> WHAT IS NEEDED: The required output is the exact run of lines in the listing below from the line holding "Click the green dash icon beside 强撑线" through the line holding "901x507 pixels.", with no pictures.

> DATA RECORDS:
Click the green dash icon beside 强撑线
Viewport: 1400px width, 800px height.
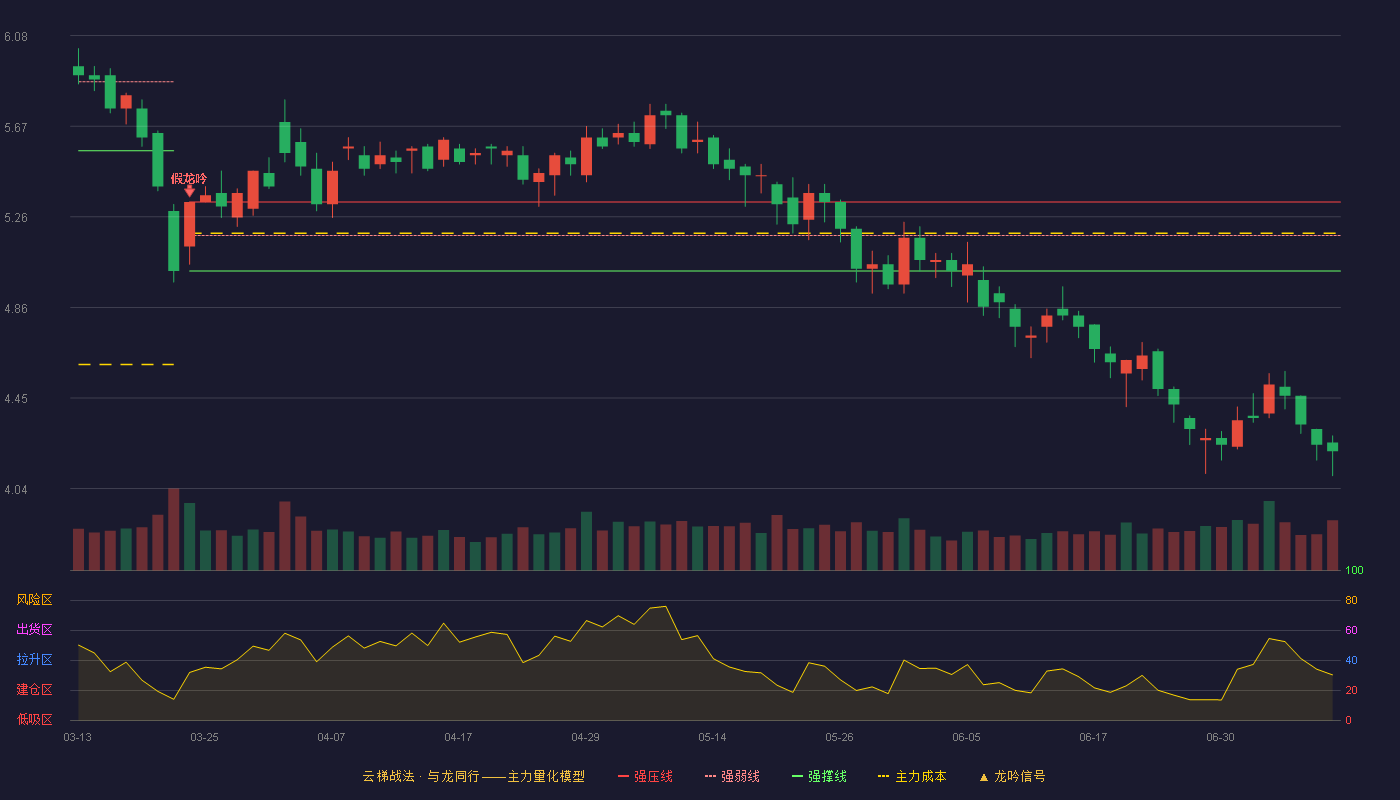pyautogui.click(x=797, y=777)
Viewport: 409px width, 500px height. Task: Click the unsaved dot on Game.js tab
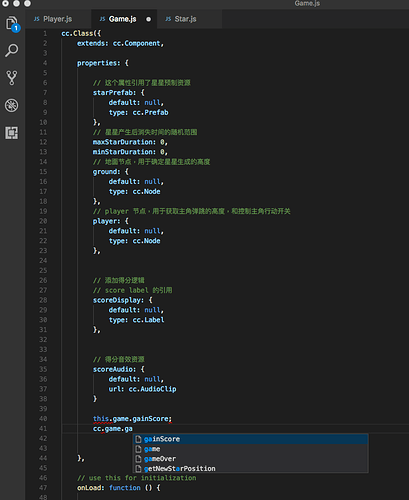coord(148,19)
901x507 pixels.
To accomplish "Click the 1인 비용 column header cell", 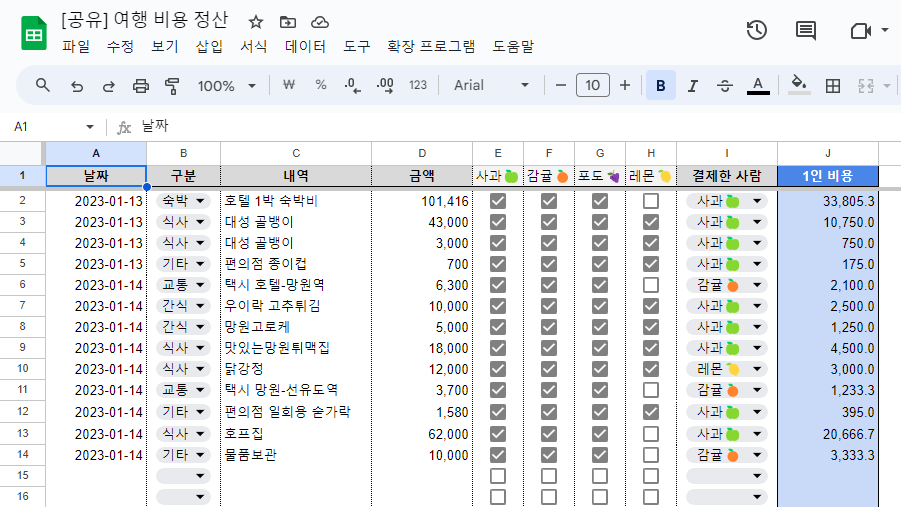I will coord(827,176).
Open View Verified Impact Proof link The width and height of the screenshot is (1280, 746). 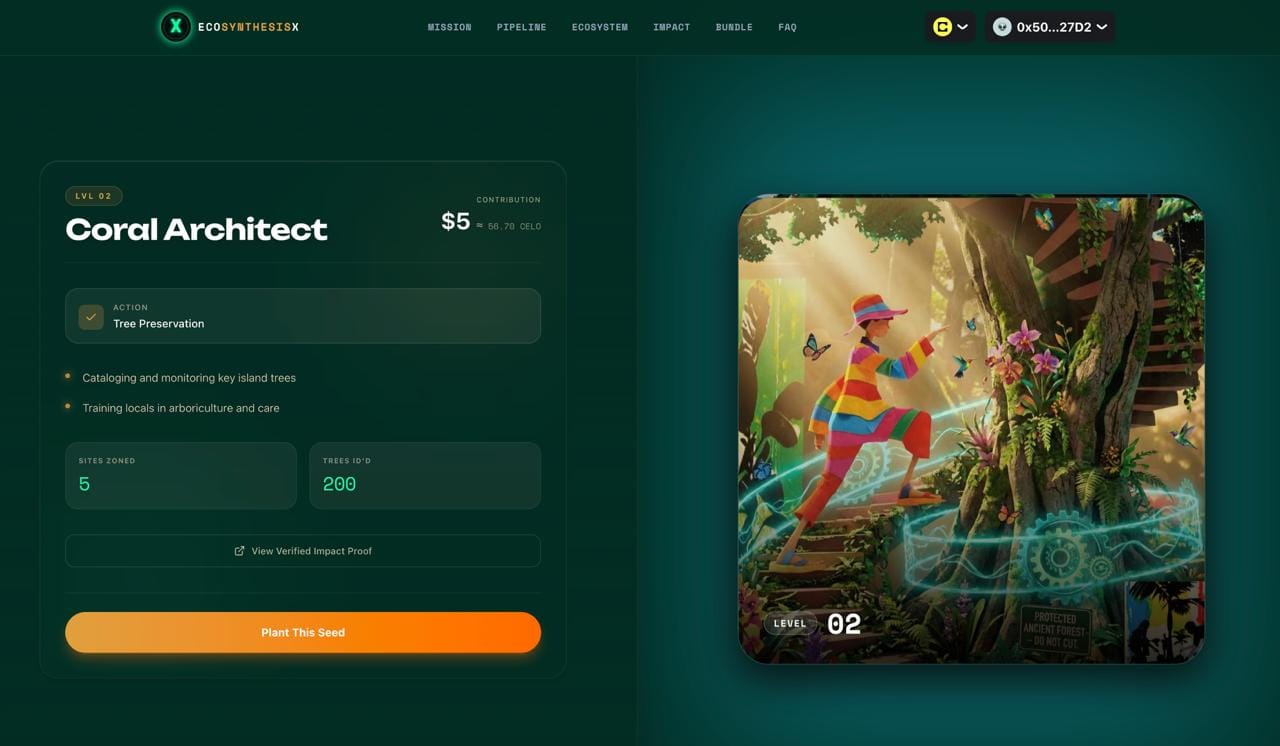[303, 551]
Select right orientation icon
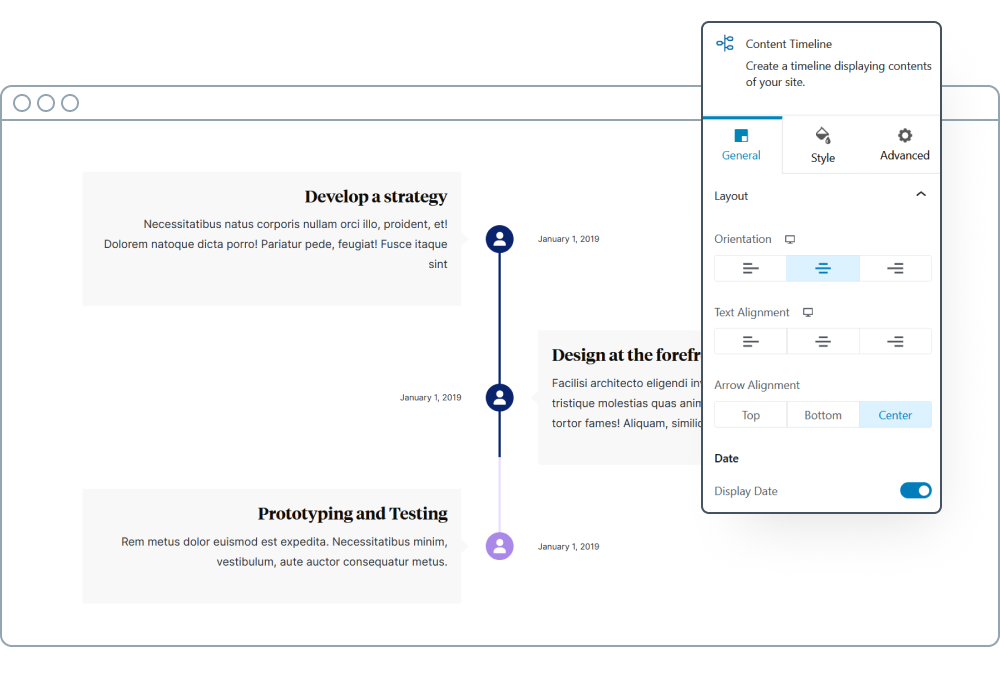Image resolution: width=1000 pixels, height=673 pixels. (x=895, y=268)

==

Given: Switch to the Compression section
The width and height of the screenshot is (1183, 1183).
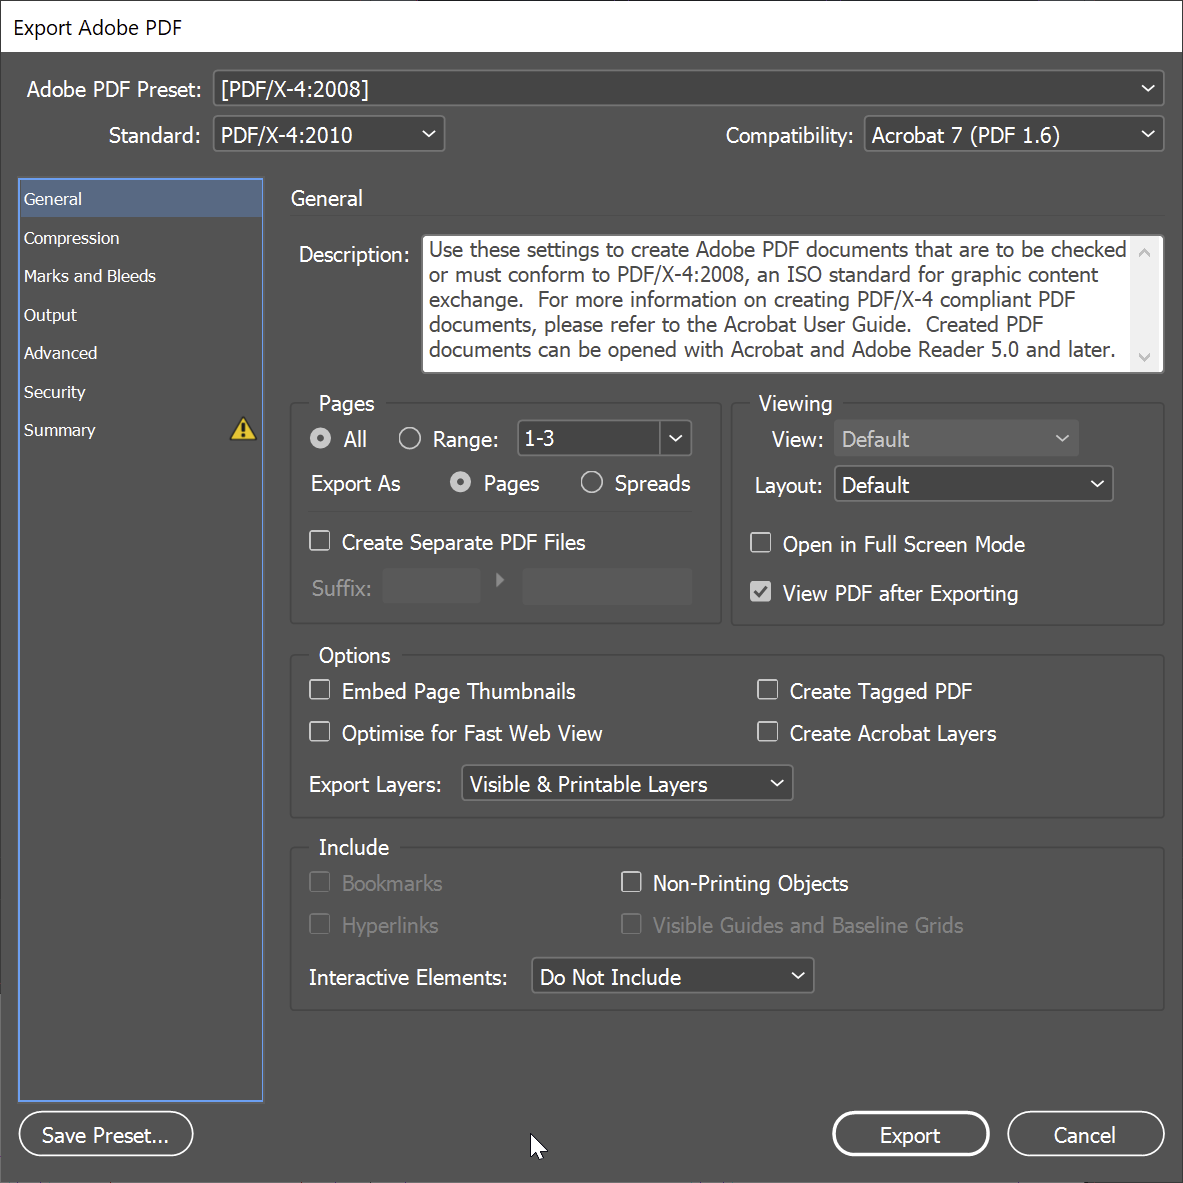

> ANSWER TO THIS PROBLEM:
Click the green dash icon beside 强撑线
Viewport: 1400px width, 800px height.
pyautogui.click(x=797, y=777)
Viewport: 409px width, 500px height. Task: Click the unsaved dot on Game.js tab
coord(148,19)
901x507 pixels.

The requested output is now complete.